On attend de ce complexe qu’il joue un rôle de pôle d’attraction pour inciter d’autres investisseurs à s’ancrer sur l’Île Seguin. « Laurent Dumas, le président d’Emerige (l’un des principaux acteurs de l’immobilier en France), doit déposer son permis de construire avant la fin de l’année », a indiqué Pierre-Christophe Baguet, maire de Boulogne-Billancourt, au sujet du R4, le pôle d’art contemporain prévu de l’autre côté de l’île.

Comme son nom l’indique, la Seine musicale fera la part belle à la musique. L’idée : la rendre accessible à tous et la faire vivre sous toutes ses formes, transformer ce lieu en « fête musicale permanente », selon les mots de Choplin. On pourra y écouter du jazz, de la world music, des musiques électroniques, des musiques de jeux vidéo ou venant des îles, des opéras de chambre, des collectifs d’artistes ainsi que des spectacles de création mêlant musique et images.

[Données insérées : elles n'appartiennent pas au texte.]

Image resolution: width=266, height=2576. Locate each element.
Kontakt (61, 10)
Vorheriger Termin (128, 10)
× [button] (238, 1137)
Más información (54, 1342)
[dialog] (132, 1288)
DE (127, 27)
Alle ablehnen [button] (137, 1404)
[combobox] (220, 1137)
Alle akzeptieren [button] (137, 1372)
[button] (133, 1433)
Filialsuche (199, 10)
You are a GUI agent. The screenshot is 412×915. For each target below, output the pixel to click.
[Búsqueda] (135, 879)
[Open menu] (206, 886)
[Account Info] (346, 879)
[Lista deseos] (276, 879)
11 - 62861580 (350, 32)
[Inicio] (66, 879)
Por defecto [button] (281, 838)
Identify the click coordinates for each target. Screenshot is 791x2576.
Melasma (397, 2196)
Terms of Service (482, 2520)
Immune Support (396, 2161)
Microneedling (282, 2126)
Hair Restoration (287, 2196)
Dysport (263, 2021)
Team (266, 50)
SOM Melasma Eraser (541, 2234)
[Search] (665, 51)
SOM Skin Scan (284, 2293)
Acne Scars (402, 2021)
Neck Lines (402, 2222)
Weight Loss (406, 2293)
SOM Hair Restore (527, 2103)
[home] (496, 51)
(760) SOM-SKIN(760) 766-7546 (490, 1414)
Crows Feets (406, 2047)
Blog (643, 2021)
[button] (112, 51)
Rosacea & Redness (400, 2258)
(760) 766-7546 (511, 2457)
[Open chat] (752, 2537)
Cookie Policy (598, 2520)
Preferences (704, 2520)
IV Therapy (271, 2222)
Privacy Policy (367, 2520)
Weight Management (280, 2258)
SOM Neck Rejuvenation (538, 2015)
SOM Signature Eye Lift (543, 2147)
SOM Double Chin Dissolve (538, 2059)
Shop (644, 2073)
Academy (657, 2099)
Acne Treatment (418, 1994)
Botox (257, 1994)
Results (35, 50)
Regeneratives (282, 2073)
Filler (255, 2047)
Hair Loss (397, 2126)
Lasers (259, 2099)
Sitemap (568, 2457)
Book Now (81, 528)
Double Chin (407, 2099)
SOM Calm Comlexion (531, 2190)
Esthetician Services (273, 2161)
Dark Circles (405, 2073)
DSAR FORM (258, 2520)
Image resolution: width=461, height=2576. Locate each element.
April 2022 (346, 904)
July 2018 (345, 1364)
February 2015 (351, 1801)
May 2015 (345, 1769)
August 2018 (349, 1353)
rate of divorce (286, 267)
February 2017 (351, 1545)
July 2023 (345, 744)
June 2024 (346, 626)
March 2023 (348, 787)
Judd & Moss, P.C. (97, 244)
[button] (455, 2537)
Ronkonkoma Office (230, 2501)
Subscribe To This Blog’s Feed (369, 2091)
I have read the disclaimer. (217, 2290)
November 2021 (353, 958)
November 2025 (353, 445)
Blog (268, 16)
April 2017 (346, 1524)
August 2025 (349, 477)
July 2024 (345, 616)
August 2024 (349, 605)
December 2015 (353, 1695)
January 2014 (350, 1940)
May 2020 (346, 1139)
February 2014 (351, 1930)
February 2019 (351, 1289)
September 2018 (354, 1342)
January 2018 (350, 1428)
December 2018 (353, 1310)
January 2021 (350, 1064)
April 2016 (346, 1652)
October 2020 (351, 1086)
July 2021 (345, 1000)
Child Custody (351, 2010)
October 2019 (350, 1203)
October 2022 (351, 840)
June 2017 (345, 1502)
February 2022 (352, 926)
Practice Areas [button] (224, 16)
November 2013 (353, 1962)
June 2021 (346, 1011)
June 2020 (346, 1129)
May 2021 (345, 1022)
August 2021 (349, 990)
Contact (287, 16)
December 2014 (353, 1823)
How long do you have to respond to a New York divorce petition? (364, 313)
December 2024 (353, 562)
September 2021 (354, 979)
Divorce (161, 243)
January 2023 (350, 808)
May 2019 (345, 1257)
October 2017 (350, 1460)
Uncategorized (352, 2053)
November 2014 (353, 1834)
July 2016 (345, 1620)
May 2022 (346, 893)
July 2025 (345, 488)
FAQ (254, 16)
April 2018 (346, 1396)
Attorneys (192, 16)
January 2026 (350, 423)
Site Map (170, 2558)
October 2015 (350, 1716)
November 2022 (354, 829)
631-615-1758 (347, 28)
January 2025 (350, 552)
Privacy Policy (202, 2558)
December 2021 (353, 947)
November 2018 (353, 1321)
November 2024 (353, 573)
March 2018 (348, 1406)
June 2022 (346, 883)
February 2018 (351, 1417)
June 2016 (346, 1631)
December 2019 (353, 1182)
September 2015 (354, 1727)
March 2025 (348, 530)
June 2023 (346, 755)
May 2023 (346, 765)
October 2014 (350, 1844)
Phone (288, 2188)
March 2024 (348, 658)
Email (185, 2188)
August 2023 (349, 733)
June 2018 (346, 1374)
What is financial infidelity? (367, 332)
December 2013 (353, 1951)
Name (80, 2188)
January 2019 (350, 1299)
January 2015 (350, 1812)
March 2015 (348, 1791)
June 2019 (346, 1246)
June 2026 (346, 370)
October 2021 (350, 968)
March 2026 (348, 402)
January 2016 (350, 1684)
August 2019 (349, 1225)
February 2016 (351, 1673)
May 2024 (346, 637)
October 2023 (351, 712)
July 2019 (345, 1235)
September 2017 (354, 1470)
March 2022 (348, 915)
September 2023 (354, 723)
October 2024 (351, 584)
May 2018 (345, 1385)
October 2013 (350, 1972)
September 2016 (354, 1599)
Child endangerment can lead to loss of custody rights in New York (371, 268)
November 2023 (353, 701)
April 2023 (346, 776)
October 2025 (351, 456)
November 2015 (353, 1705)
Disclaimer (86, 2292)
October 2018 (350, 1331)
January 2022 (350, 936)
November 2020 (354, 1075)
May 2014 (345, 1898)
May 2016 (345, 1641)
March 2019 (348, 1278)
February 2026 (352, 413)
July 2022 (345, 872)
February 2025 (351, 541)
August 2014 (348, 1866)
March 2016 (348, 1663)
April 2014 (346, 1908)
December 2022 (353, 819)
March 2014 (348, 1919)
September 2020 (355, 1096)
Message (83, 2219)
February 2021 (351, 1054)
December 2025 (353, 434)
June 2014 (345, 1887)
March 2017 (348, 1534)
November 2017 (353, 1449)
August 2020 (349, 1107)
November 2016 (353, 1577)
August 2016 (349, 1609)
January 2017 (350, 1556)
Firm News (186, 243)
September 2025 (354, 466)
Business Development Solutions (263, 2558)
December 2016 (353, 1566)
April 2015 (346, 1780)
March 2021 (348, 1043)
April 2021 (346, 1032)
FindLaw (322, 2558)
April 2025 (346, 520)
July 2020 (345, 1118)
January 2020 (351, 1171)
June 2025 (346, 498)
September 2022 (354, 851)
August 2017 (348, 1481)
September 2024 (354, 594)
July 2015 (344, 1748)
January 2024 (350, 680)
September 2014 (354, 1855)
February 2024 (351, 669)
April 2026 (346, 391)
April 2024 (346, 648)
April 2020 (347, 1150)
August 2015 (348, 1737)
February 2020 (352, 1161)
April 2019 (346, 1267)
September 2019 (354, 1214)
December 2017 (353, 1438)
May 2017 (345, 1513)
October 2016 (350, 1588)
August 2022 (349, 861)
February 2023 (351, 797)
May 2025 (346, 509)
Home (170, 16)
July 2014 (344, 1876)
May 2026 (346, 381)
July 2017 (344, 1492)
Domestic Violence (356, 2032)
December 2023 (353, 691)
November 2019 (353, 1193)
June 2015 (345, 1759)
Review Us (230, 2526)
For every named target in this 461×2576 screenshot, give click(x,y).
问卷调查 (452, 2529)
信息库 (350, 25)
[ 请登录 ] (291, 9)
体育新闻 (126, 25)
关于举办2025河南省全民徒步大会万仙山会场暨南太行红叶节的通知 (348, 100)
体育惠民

« Rien ne sera interdit, et tout le monde sera traité à égalité », souligne Jean-Luc Choplin. D’ailleurs, divers formats novateurs feront leur apparition tels que des « sets » – concerts d’environ une heure -, des concerts « flash » d’une vingtaine de minutes ou encore des « battles » d’orchestres et autres festivals d’été, tel que le festival sud-africain avec l’Opéra de Cape Town en juin 2017.

L'Île Seguin, en région parisienne, s'apprête à devenir la Seine musicale.

By Jmdigne – Own work, CC BY-SA 4.0, https://commons.wikimedia.org/w/index.php?curid=46593050

Une dimension pédagogique

Dans cette structure réalisée par l’architecte japonais Shigeru Ban et son associé français Jean de Gastines, on trouve aussi une série de studios de répétitions et d’enregistrement. Ils permettront à des amateurs soutenus par le Conseil départemental de travailler leur technique.

D’autre part, plusieurs formations musicales seront hébergées sur l’île. On appellera cela des « résidences ». Seront notamment présents la chef d’orchestre Laurence Equilbey et son Insula orchestra (un ensemble d’instruments d’époque créé en 2012 avec le soutien du Conseil départemental des Hauts-de-Seine), mais aussi la Maîtrise des Hauts-de-Seine, chœur d’enfants de l’Opéra de Paris fondé en 1985 et dirigé par Gaël Darchen.

Entre deux représentations, ces formations auront tout le loisir de travailler dans des conditions rêvées. Laurence Equilbey souhaite même mener des actions pédagogiques et numériques, notamment avec les 17-26 ans. On relève aussi la présence d’une Académie musicale dirigée par le contre-ténor Philippe Jaroussky. Elle visera à former d’apprentis musiciens (7-12 ans) ainsi que des artistes classiques (18-25 ans).

La Seine musicale est la première institution culturelle française à faire l’objet d’un partenariat public-privé (PPP). C’est-à-dire qu’une autorité publique – le département des Hauts-de-Seine – a été autorisé à fait appel à des partenaires privés pour financer et gérer un équipement contribuant au service public. Le projet global a donc coûté 170 millions d’euros, dont 120 millions viennent des Hauts-de-Seine.